もともとの紙印刷における写真の状態が悪いものですが、違和感の少ないカラー画像になりました。折尺が黄色だったとすれば、その色は表現されていません。

3 山内清男(1967)「日本先史土器図譜」掲載写真のカラー化


勝坂式顔面付釣手土器 東京都杉並区で発見か?(重要美術品)


堀之内式土器

土器のカラー化は違和感の少ないものになっています。堀之内式土器の参考カラー写真は現物ではなく複製品(市立市川考古博物館展示)です。

4 戦前「鉄道連隊花見川架橋演習」絵葉書のカラー化


柏井橋梁架橋写真 軽便鉄道敷設演習 1927年頃


柏井橋梁架橋写真 普通鉄道敷設演習 1935年頃

干した稲が茶色に、植物が緑に、遠景・空が青に、工事現場がセピア色に彩色され、満足感は高くはありませんが、一応それなりのカラー化は行われたということが出来ます。

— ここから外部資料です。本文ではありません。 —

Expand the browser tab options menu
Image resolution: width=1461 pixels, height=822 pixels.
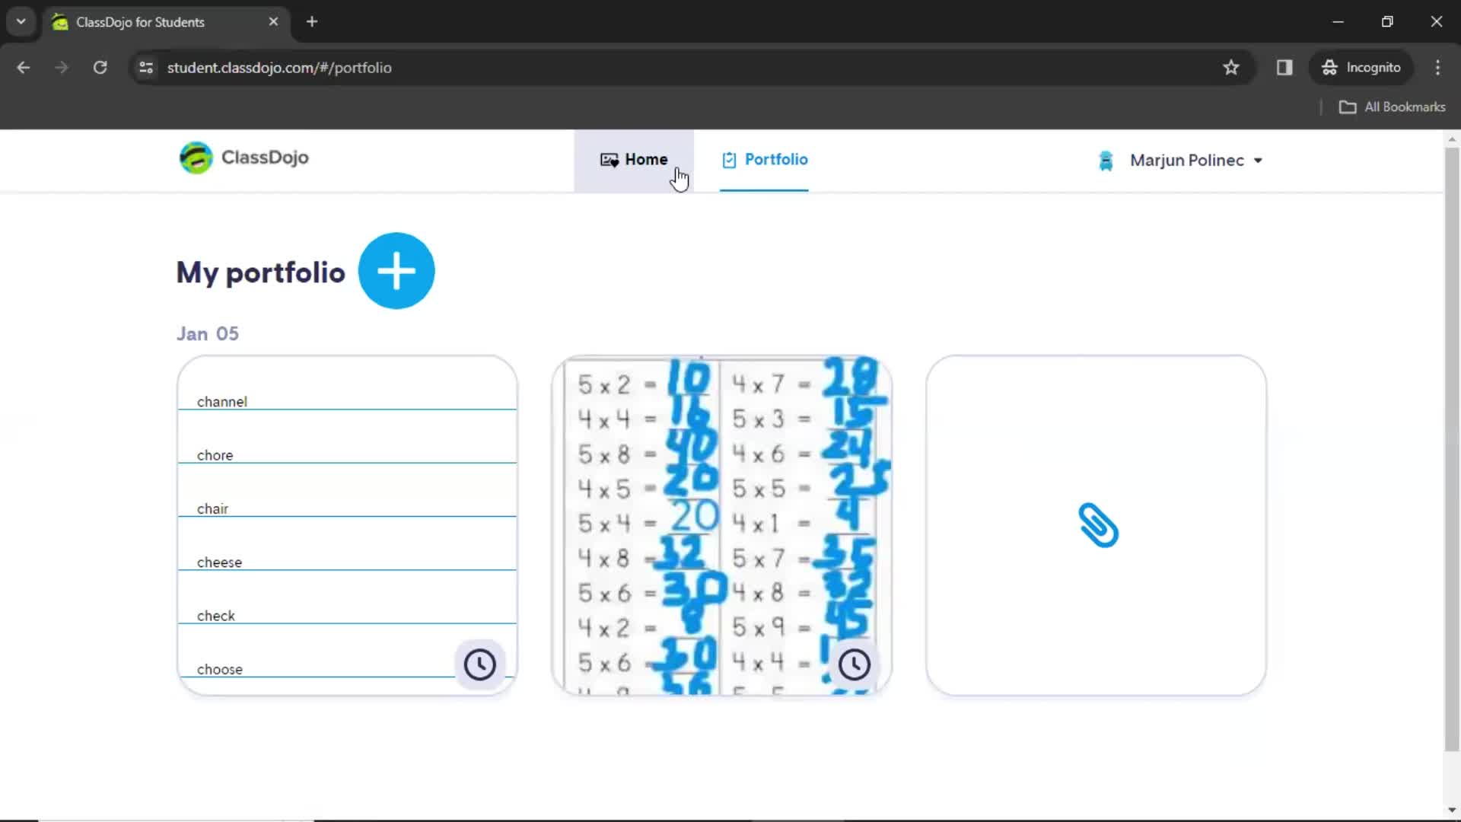coord(21,21)
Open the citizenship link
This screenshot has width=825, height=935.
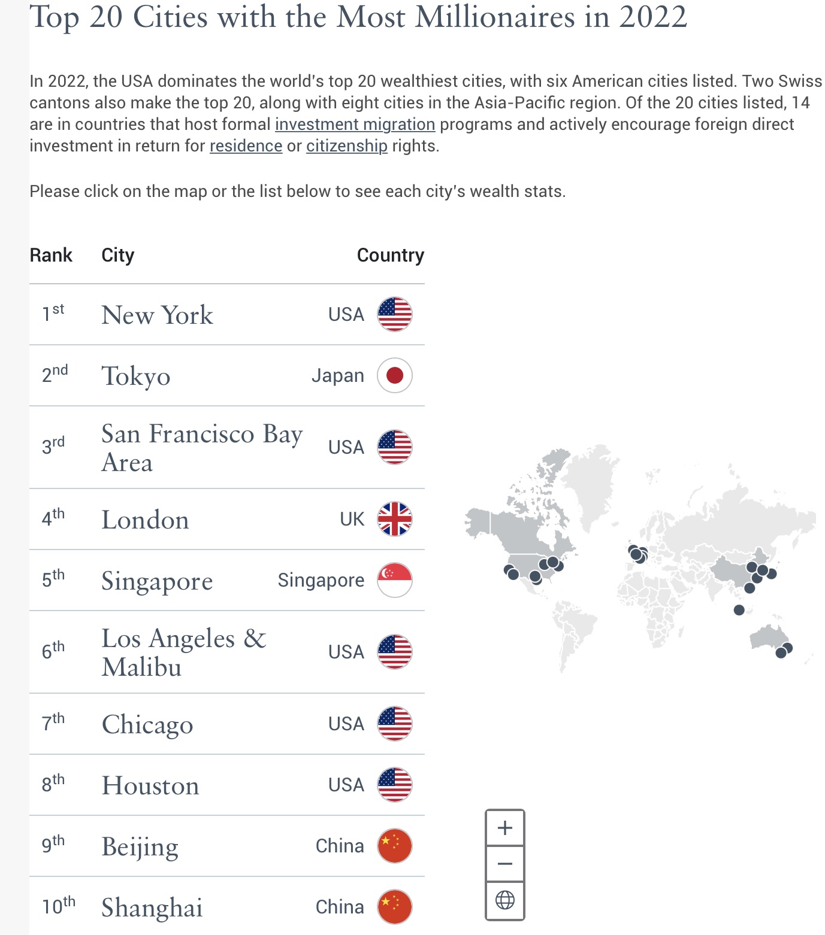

5 2021年6月22日撮影花見川早朝風景写真のカラー化


花見川早朝風景写真

カラー画像はナチュラルフィルター撮影、モノクロ画像はラフモノクローム撮影です。カラー化画像をカラー画像と比較すると、赤い花、ビニールハウスのブルーシートが発色していません。空の青は逆に鮮やかになっています。

6 感想

Photoshopニューラルフィルター機能によるモノクロ写真のカラー化では土(土層、地層)、土器、植物、空などは本来の色に近い色が再現されるようです。一方、花の赤、ブルーシートの青は再現されませんでした。このような結果から遺跡の発掘状況、土器の出土状況、地層断面状況などのモノクロ画像をカラー化することには一定の意義(価値)があると考えることができます。

資料(学術的資料)として使うことを考えなければ、学習用素材としてつかうのであれば、Photoshopを使ってモノクロ画像をカラー化することは価値のある活動であると考えます。

古い図書に掲載されているモノクロ写真のカラー写真原本は一般に存在しませんから、Photoshop機能がさらに進化すればカラー化は資料再生的な意味を持つかもしれません。

個人学習として発掘調査報告書掲載写真のカラー写真原本をその所蔵機関に閲覧申請することは、時間と手間がかかるという点でハードルが高く、よほどのことがなければ使える方法ではありません。

なお、以前印西市西根遺跡出土木製品写真、発掘状況写真を閲覧申請して、イナウ分析資料として有効利用させていだいたことがあります。